I did not do an externship overseas as I felt it was too short a time to go all the way over to Europe to work just to come back in five months. On top of that I didn't really know anyone to tell you the truth so I stuck with the states. However after school I made a good friend who had worked in both France and Switzerland and he was able to hook me up with a couple week to two week stints. It is worth noting that I tried going through two chefs that I worked with before and it was a long waiting game, writing a formal request in one instance and sending it all the way to France. In the end these two chefs I think we just two darn busy to help a lowly culinary grad. My friend who helped me simply called over there and the people said yes the rest was up to me.

I left the states with a one way ticket and made my way to Bourg En Bresse France and introduced myself. They asked me how long I would stay and I told them i could only stay a week but would like to stay longer if that was ok. They gave me a place to sleep and fed me twice a day. After a week it was time for me to go and I asked the chef if he would have me back and he said yes just to call him when I was done in Switzerland. A coupe of important points to share here:

No working papers
Did not get paid anything in France just a nice room to stay in and a couple mealsI
I initiated an offer to stay longer
Cleaned more than any other place I have worked in
Did not speak French
The restaurant I worked in was a 1 star (much easier to get into)
Switzerland was different I arrived and worked about 3 weeks total (worked my but off), and hit it off with the owner and his wife. It was a big shop and they moved me around quite a bit. After 3 weeks he asked if I would stay because the holidays were coming up and I said yes but I need a place to stay. They found me a really nice room which they paid for and they paid me some pocket money. This is far more dangerous than what I was doing in France and if I would of been caught I would of been asked to leave the country. All in all I stayed a little over 8 months.

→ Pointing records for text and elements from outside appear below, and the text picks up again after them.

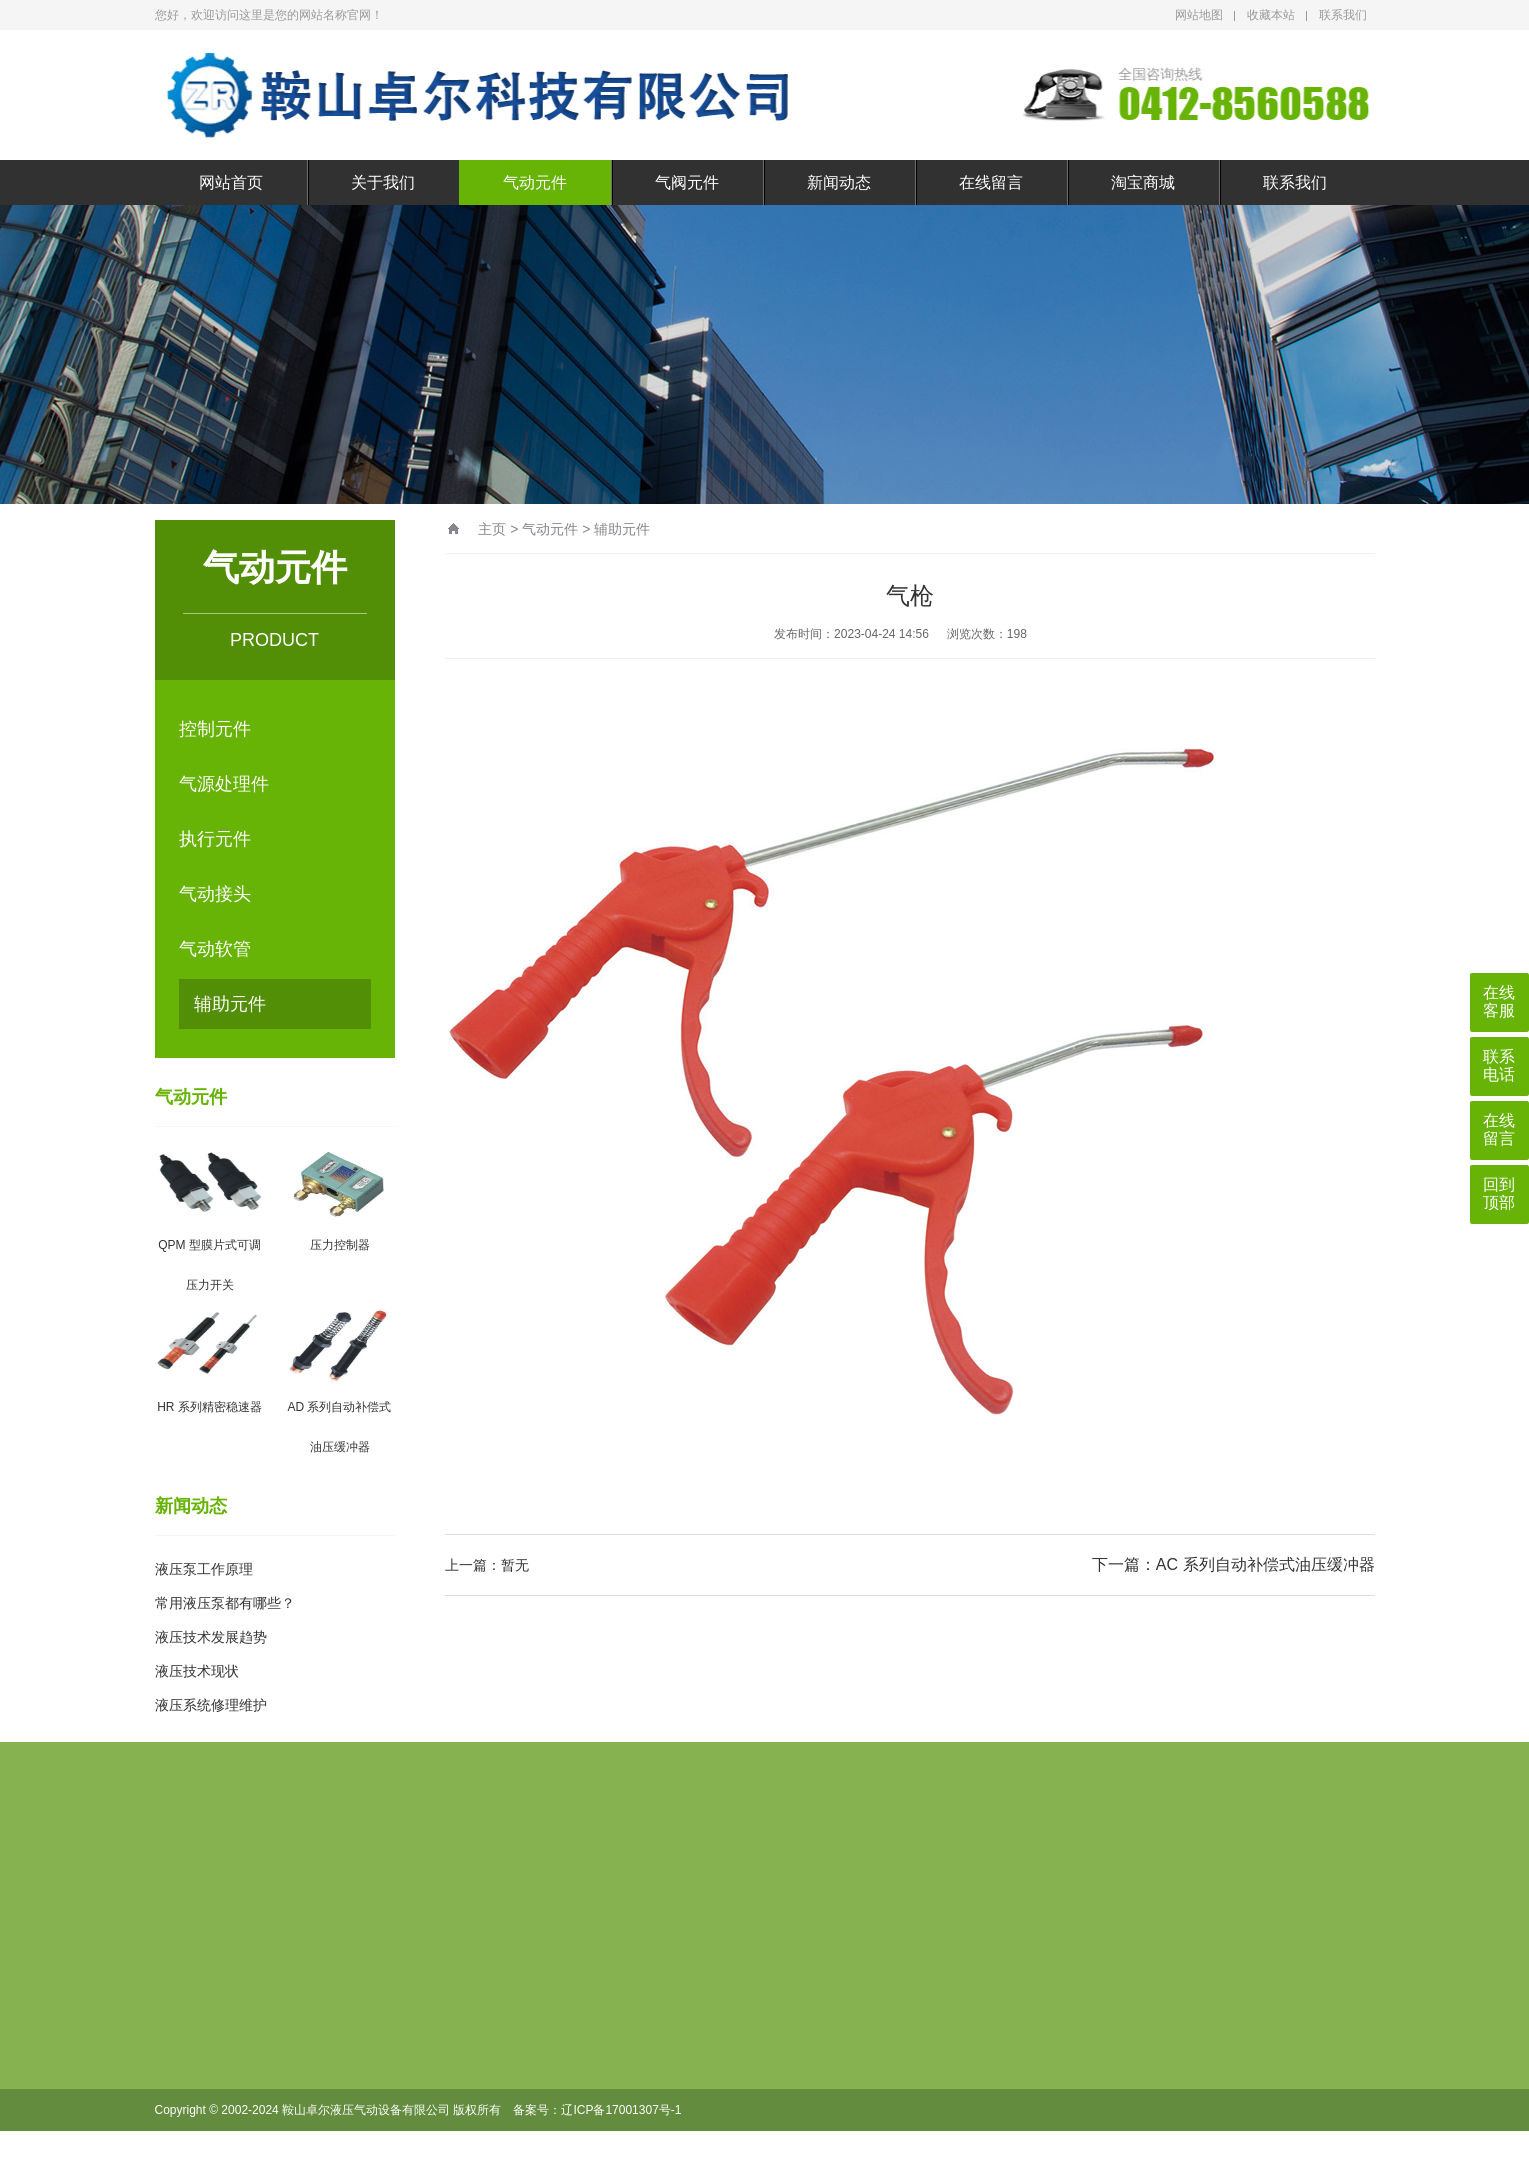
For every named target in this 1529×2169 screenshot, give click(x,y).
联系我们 (1343, 15)
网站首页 (231, 182)
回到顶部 (1499, 1193)
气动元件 (535, 182)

There is more to my story but I will stop for now to hear what others have to say. The main thing I learned about getting a job overseas is:

You don't necessarily need workign papers especially if your not going two be working very long.
Don't go for the big places try for a 1-2 establishment, you will learn more.
Go to the islands (Greek) during the season (April - Oct) and you will always be able to get a job. Likwise head to the ski resorts in the alps during the winter season and you will have no problem getting a job.
Work hard and show them your serious (don't complain) and initiate opportunities to stay longer.
 Anyone else have some tips or experiences to share? Hope my comments are helpful.


----------



## someday (Aug 15, 2003)

Great post thats good advice. I've often thought of doind something like that--how did you get past the language barrier, if I may ask? Was it difficult?


----------



## nicko (Oct 5, 2001)

In France it was tough I had to rely on just common sense and some broken English from the Sous Chef. In Switzerland just about everyone spoke English. Itally was the toughest because no one spoke English but again just using your common sense in the kitchen can get you pretty far.


----------